Three year olds love 'em. Grandparents love 'em. Let's bake!


Gluten-Free Dairy-Free Pumpkin Muffin Recipe

Preheat oven to 400F. Grease a standard 12 muffin pan or line with paper liners.

Whisk together in a large bowl:

2 cups gluten-free all-purpose flour (I love Namaste Gluten Free Flour, but just pick your favorite!)  

1 tablespoon baking powder

½ tsp salt

⅓ cup of sugar

1 tsp ground cinnamon

1 tsp ground nutmeg

 

Whisk together in another bowl:

2 large eggs (or substitute flax eggs)

1 cup non dairy milk

⅔ cup sugar or packed light brown sugar

¼ to ½ cup melted coconut oil (¼ cup if you are serving immediately, ½ cup if you are enjoying over a few days)

1 tsp vanilla

1 cup canned pumpkin (or cooked, cold pumpkin if you are feeling ambitious)

(optional 1 cup chopped pecans or 2 teaspoons grated orange zest)

 

Add the wet mixture to the flour mixture with a few light strokes just until the dry ingredients are moistened. Do not over mix, the batter should not be smooth. Divide the batter among the muffin cups. 

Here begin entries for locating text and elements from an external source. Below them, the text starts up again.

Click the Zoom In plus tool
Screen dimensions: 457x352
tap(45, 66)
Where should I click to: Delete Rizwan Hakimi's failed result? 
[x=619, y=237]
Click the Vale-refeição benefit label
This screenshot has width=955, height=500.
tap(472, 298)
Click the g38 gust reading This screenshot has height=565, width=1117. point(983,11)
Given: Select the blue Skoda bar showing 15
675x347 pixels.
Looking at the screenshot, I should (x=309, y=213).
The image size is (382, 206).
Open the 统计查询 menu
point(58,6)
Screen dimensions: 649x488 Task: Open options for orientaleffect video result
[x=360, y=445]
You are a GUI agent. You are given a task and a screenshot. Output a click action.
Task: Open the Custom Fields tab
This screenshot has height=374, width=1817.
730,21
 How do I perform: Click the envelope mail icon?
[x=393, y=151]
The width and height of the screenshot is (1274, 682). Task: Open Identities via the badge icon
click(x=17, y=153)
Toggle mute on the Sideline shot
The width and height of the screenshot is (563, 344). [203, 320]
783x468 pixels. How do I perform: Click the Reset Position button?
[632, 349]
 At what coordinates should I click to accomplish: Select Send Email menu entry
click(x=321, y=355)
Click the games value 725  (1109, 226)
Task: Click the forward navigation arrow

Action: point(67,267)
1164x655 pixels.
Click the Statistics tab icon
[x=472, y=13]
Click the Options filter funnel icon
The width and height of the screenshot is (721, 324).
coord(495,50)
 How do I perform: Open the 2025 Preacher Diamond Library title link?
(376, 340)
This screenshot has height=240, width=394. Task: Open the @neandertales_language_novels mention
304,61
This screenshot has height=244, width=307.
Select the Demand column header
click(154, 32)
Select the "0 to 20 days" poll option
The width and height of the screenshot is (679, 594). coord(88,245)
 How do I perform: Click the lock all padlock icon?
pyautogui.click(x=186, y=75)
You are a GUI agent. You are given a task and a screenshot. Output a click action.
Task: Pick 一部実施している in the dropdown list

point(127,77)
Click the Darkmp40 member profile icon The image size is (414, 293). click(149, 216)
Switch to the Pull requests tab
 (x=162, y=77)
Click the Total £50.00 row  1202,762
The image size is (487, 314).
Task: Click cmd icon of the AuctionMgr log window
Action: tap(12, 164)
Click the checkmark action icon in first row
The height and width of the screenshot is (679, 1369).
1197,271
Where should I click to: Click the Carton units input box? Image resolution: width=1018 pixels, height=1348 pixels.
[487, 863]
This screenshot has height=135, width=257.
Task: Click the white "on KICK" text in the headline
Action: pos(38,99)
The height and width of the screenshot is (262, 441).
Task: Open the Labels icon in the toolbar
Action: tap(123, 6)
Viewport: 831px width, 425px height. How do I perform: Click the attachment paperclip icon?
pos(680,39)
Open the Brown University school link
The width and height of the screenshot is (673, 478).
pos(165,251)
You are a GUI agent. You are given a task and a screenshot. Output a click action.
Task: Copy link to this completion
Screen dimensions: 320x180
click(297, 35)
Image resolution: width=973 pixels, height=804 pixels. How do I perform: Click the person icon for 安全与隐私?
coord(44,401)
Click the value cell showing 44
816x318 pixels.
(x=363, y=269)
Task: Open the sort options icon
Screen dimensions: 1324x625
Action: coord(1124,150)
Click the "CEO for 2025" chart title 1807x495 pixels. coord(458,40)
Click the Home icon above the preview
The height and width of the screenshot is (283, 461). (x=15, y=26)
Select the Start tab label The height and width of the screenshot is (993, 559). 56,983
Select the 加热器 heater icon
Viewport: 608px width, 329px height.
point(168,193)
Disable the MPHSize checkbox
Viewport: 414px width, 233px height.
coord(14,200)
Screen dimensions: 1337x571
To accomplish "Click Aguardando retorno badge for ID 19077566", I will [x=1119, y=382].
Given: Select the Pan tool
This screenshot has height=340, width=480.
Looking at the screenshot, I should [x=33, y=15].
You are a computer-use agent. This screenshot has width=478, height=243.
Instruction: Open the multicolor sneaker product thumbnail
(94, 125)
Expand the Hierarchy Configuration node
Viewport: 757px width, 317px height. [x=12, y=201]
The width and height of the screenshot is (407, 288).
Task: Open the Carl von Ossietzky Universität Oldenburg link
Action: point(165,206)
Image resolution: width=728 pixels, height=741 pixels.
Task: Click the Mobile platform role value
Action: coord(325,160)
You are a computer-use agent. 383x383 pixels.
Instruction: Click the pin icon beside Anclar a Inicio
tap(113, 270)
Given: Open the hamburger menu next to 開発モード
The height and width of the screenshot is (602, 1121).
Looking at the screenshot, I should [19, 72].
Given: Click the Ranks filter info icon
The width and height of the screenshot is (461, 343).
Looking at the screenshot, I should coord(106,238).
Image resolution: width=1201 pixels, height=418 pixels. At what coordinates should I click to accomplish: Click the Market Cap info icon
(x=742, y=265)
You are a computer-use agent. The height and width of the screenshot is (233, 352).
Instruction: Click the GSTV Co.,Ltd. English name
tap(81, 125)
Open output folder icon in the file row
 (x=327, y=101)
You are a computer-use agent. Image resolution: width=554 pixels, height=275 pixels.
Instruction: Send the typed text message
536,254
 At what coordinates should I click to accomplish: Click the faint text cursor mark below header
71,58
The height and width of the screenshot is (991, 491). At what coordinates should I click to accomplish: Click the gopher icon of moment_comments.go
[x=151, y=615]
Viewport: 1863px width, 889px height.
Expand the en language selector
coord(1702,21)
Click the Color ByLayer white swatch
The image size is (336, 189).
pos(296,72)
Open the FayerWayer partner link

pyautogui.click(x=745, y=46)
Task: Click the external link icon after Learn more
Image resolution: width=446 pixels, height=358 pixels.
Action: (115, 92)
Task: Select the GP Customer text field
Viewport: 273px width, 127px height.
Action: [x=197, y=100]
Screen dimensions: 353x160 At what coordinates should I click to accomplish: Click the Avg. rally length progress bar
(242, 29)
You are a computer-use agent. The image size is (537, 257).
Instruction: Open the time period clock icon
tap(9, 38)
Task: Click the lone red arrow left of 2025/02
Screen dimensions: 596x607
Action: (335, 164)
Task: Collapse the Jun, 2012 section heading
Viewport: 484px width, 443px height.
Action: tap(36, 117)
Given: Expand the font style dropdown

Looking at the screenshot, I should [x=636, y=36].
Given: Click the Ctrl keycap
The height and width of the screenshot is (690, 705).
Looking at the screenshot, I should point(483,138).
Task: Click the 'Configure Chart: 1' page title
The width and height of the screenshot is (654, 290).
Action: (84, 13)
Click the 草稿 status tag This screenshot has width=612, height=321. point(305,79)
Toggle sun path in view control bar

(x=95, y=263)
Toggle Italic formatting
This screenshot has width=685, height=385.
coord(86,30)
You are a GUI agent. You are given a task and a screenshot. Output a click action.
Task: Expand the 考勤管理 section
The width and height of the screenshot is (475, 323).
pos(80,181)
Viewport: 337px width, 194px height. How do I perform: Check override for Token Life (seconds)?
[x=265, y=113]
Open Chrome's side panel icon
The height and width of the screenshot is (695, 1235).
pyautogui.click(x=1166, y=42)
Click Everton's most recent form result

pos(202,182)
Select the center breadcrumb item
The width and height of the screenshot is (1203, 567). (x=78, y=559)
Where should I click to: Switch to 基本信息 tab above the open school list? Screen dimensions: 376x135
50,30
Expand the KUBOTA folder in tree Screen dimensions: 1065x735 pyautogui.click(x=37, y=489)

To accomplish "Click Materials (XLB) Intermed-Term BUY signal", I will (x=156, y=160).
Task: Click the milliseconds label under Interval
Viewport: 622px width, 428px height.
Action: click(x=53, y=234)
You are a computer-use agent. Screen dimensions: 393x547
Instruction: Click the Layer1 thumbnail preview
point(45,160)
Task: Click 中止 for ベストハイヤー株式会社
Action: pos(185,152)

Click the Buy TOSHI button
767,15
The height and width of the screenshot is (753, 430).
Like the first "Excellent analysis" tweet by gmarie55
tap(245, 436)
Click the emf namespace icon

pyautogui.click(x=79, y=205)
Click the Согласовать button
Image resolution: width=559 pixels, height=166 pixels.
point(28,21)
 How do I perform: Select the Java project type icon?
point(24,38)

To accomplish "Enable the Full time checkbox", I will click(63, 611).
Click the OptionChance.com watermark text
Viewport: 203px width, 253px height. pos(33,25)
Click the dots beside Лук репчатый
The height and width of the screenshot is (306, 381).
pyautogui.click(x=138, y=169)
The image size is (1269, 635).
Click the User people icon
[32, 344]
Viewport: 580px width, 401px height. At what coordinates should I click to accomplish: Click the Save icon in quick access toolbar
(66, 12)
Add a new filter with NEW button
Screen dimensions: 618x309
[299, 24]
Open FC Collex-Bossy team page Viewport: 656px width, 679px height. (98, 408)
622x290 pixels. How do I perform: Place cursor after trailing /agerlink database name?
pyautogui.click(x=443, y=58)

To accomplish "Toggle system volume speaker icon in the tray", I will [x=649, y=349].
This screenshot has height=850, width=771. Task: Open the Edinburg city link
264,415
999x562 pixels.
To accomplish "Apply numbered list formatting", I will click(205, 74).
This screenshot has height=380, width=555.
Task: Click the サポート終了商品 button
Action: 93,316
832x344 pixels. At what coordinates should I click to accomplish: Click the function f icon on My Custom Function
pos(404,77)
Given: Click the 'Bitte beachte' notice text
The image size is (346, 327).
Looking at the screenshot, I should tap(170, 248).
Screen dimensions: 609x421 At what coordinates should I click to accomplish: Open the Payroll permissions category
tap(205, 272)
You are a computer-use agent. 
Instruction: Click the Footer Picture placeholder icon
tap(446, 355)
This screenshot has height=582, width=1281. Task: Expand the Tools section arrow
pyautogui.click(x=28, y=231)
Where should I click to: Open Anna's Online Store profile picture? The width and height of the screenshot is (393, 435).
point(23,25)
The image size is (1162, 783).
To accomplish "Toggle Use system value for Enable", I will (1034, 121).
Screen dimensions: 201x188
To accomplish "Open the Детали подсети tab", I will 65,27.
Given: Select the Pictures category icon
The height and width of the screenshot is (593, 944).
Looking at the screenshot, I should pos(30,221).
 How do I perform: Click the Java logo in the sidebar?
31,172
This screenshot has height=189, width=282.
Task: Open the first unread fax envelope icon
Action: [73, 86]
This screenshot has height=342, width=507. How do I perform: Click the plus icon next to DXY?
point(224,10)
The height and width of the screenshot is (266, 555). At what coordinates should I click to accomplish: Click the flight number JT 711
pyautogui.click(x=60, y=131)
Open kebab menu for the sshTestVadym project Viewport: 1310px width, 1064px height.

Bake until a toothpick inserted in 1 or 2 of the muffins comes out clean, about 17 minutes.

Let cool 2-3 minutes before removing from the pan.

If not serving hot, let cool on a rack and store in an airtight container.

Mix it up: Throw in chocolate chips for a little fun. Try the same mix in a mini-muffin tin for a bite-size lunchbox treat with a slightly shorter cook time. Sub pumpkin pie spice for your other spices to give it more of that clove-y kick.

I can’t wait to hear how they turn out for you!